When it comes to obsessing over blog statistics, sources and linking habits, I'm among the top stataholics. I love seeing the data, and looking for trends. We've talked about it a lot here. In fact, much of what's being discovered and debated in the last week should be old news to longtime louisgray.com visitors. Take a look...
- 1. Scoble writes, in The Truth About Traffic on the Internet, "Every time I get on TechMeme I get 500 to 3,000 visits..." and "...truth is not many sites out there do any better."
I agree 100%. In Tech Blog Link Power: Spiky Visitors or Sticky Visitors?, I placed TechMeme at the highest levels of driving visitors to the site. TechMeme delivers hundreds of visitors if a story is a lead story, and can be a few dozen if you are following someone else. Digg can deliver thousands, as I saw back in April.

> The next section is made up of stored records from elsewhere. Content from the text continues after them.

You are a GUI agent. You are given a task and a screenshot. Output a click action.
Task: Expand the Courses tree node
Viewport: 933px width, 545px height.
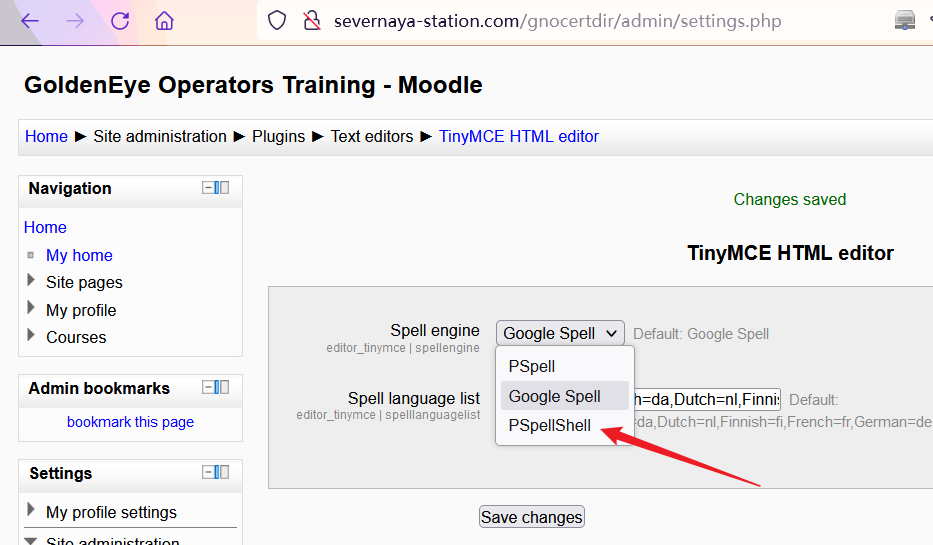click(x=31, y=337)
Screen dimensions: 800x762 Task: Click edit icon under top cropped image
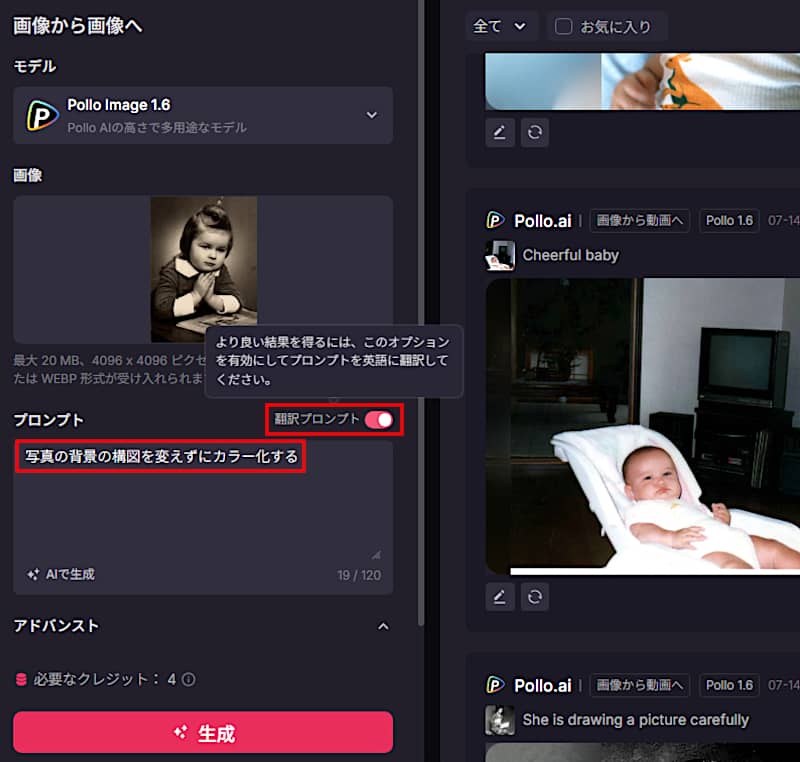pos(500,132)
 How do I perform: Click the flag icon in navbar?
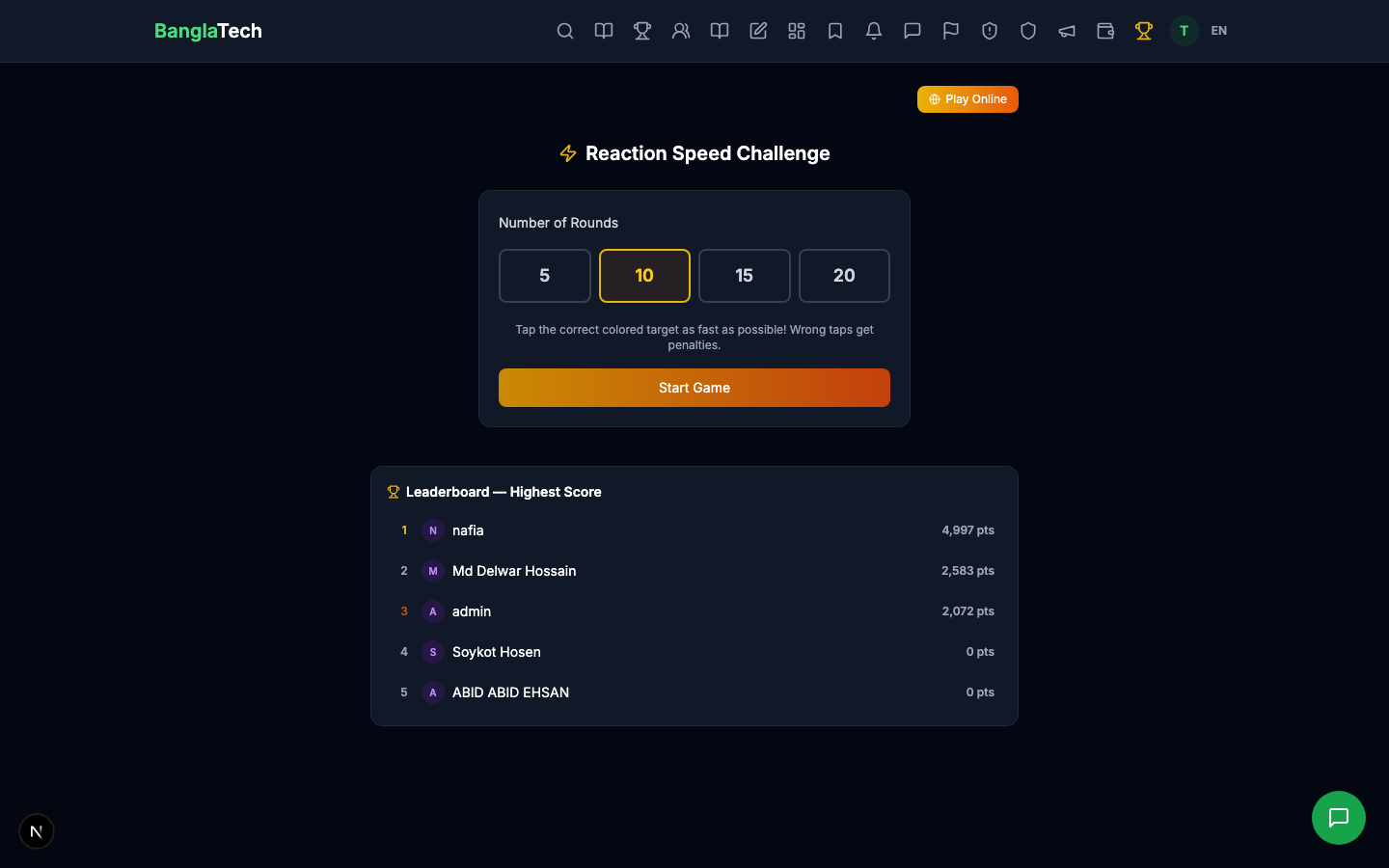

For me, TechMeme has driven more traffic in the last six months than almost any other Web site, behind only Google, MacSurfer, Digg and Athletics Nation.

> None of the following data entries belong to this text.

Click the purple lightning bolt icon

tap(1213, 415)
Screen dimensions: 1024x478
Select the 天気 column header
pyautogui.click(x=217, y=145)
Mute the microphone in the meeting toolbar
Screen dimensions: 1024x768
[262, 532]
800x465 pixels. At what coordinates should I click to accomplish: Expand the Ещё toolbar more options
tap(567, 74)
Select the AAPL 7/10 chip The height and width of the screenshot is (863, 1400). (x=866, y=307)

- 2. Yuvi writes, in his StatBot: TechCrunch Data Analysis, "TechCrunch links the most to itself. At least 14 times more than the nearest content contributor."
That's huge. As we noticed with Internal Linking On Some Tech Blogs Is Out of Control, "some of the most popular blogs... prefer to lead readers deep into their archives." Comments on the post quickly called out TechCrunch as an offender, citing the site's CrunchBase.

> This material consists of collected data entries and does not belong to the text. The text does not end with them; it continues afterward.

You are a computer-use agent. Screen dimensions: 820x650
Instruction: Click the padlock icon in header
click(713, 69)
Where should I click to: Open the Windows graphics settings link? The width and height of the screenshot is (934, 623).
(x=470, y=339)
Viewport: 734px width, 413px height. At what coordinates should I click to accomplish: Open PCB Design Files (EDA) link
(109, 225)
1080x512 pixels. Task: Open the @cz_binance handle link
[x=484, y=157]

- 3. Steve Rubel of MicroPersuasion calls BS on the whole thing, saying in On the Devaluation of Traffic, that the whole idea of tracking total visits and external links is bunk. He writes, "Most of my traffic is from Google and they are largely passerbys. The same holds true for anyone who visits my site from Techmeme, Digg or even big blogs."
That is exactly right. I wrote in Google Is 95% Of My Search Traffic that Google owns the search game. We also noted in the above links that Google visitors aren't sticky. I even mentioned in September in Why My Technorati Ranking Is Slip-Sliding Away that "the rise of microblogging with Twitter, moves to Facebook, and reliance on bookmark harvesters like del.icio.us or Google Reader shared links will drive down the amount of external linkings from the general blogosphere," trends Rubel notes as well.
For me, it all comes down to Why Do I Blog? If it's for getting traffic, ads and links, then this is of utmost importance. If it's about talking and sharing ideas and learning about new things, then the move away from total page views and external links won't be all that important in the end. Technology moves. In the blogosphere, we should embrace being the fastest moving.